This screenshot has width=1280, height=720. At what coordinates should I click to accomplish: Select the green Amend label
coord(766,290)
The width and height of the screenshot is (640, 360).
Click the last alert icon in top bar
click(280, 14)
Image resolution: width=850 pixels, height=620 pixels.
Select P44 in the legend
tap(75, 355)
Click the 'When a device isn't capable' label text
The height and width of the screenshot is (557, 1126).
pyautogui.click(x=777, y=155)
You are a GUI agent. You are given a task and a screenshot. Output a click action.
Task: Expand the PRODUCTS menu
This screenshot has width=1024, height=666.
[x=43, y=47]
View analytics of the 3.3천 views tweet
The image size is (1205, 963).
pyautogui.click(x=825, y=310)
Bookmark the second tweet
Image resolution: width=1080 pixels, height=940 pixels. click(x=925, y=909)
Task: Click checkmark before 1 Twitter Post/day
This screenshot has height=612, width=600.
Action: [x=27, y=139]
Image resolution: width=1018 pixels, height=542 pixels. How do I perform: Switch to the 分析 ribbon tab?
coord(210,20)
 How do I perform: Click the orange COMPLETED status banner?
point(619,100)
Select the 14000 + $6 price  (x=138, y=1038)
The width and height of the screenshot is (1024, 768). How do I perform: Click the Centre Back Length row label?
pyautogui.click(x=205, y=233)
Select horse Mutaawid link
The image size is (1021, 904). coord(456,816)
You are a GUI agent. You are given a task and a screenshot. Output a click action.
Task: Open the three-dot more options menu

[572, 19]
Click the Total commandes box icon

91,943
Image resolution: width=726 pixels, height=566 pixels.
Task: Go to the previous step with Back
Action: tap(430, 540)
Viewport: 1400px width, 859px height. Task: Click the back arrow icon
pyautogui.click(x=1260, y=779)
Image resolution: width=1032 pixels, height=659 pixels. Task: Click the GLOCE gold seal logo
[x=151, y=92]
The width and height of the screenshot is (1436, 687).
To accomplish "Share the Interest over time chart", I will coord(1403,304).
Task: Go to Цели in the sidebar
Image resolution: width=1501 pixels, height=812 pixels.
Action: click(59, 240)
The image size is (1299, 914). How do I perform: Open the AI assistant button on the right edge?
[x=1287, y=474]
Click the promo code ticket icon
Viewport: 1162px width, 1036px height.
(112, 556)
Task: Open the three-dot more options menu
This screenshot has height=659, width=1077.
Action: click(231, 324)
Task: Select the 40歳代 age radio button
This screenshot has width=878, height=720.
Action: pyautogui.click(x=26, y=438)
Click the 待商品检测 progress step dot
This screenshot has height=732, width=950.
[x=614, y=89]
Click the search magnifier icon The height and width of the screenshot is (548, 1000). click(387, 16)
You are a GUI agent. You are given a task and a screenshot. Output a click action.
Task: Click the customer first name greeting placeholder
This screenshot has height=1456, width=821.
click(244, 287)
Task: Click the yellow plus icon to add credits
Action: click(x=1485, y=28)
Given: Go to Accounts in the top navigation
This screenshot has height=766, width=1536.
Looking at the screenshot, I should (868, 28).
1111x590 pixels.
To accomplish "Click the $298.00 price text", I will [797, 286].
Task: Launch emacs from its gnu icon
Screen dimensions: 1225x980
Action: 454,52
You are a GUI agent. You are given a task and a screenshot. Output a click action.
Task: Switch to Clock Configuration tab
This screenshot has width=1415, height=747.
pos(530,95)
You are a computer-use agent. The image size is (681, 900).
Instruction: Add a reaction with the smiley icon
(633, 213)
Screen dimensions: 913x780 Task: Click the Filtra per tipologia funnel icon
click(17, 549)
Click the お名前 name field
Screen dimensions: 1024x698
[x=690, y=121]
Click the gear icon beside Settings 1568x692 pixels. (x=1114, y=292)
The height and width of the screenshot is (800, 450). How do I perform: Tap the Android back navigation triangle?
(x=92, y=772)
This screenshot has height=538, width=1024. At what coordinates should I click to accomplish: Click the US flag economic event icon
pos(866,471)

Assignment :: Every line of the listing above is to be written out again exactly.

Your response ::
This screenshot has width=1280, height=720. At what coordinates should I click to accomplish: Select the green Amend label
coord(766,290)
The width and height of the screenshot is (640, 360).
Click the last alert icon in top bar
click(280, 14)
Image resolution: width=850 pixels, height=620 pixels.
Select P44 in the legend
tap(75, 355)
Click the 'When a device isn't capable' label text
The height and width of the screenshot is (557, 1126).
pyautogui.click(x=777, y=155)
You are a GUI agent. You are given a task and a screenshot. Output a click action.
Task: Expand the PRODUCTS menu
This screenshot has width=1024, height=666.
[x=43, y=47]
View analytics of the 3.3천 views tweet
The image size is (1205, 963).
pyautogui.click(x=825, y=310)
Bookmark the second tweet
Image resolution: width=1080 pixels, height=940 pixels. click(x=925, y=909)
Task: Click checkmark before 1 Twitter Post/day
This screenshot has height=612, width=600.
Action: [x=27, y=139]
Image resolution: width=1018 pixels, height=542 pixels. How do I perform: Switch to the 分析 ribbon tab?
coord(210,20)
 How do I perform: Click the orange COMPLETED status banner?
point(619,100)
Select the 14000 + $6 price  (x=138, y=1038)
The width and height of the screenshot is (1024, 768). How do I perform: Click the Centre Back Length row label?
pyautogui.click(x=205, y=233)
Select horse Mutaawid link
The image size is (1021, 904). coord(456,816)
You are a GUI agent. You are given a task and a screenshot. Output a click action.
Task: Open the three-dot more options menu

[572, 19]
Click the Total commandes box icon

91,943
Image resolution: width=726 pixels, height=566 pixels.
Task: Go to the previous step with Back
Action: tap(430, 540)
Viewport: 1400px width, 859px height. Task: Click the back arrow icon
pyautogui.click(x=1260, y=779)
Image resolution: width=1032 pixels, height=659 pixels. Task: Click the GLOCE gold seal logo
[x=151, y=92]
The width and height of the screenshot is (1436, 687).
To accomplish "Share the Interest over time chart", I will coord(1403,304).
Task: Go to Цели in the sidebar
Image resolution: width=1501 pixels, height=812 pixels.
Action: click(59, 240)
The image size is (1299, 914). How do I perform: Open the AI assistant button on the right edge?
[x=1287, y=474]
Click the promo code ticket icon
Viewport: 1162px width, 1036px height.
(112, 556)
Task: Open the three-dot more options menu
This screenshot has height=659, width=1077.
Action: click(231, 324)
Task: Select the 40歳代 age radio button
This screenshot has width=878, height=720.
Action: pyautogui.click(x=26, y=438)
Click the 待商品检测 progress step dot
This screenshot has height=732, width=950.
[x=614, y=89]
Click the search magnifier icon The height and width of the screenshot is (548, 1000). click(387, 16)
You are a GUI agent. You are given a task and a screenshot. Output a click action.
Task: Click the customer first name greeting placeholder
This screenshot has height=1456, width=821.
click(244, 287)
Task: Click the yellow plus icon to add credits
Action: click(x=1485, y=28)
Given: Go to Accounts in the top navigation
This screenshot has height=766, width=1536.
Looking at the screenshot, I should (868, 28).
1111x590 pixels.
To accomplish "Click the $298.00 price text", I will [797, 286].
Task: Launch emacs from its gnu icon
Screen dimensions: 1225x980
Action: 454,52
You are a GUI agent. You are given a task and a screenshot. Output a click action.
Task: Switch to Clock Configuration tab
This screenshot has width=1415, height=747.
pos(530,95)
You are a computer-use agent. The image size is (681, 900).
Instruction: Add a reaction with the smiley icon
(633, 213)
Screen dimensions: 913x780 Task: Click the Filtra per tipologia funnel icon
click(17, 549)
Click the お名前 name field
Screen dimensions: 1024x698
[x=690, y=121]
Click the gear icon beside Settings 1568x692 pixels. (x=1114, y=292)
The height and width of the screenshot is (800, 450). How do I perform: Tap the Android back navigation triangle?
(x=92, y=772)
This screenshot has height=538, width=1024. At what coordinates should I click to accomplish: Click the US flag economic event icon
pos(866,471)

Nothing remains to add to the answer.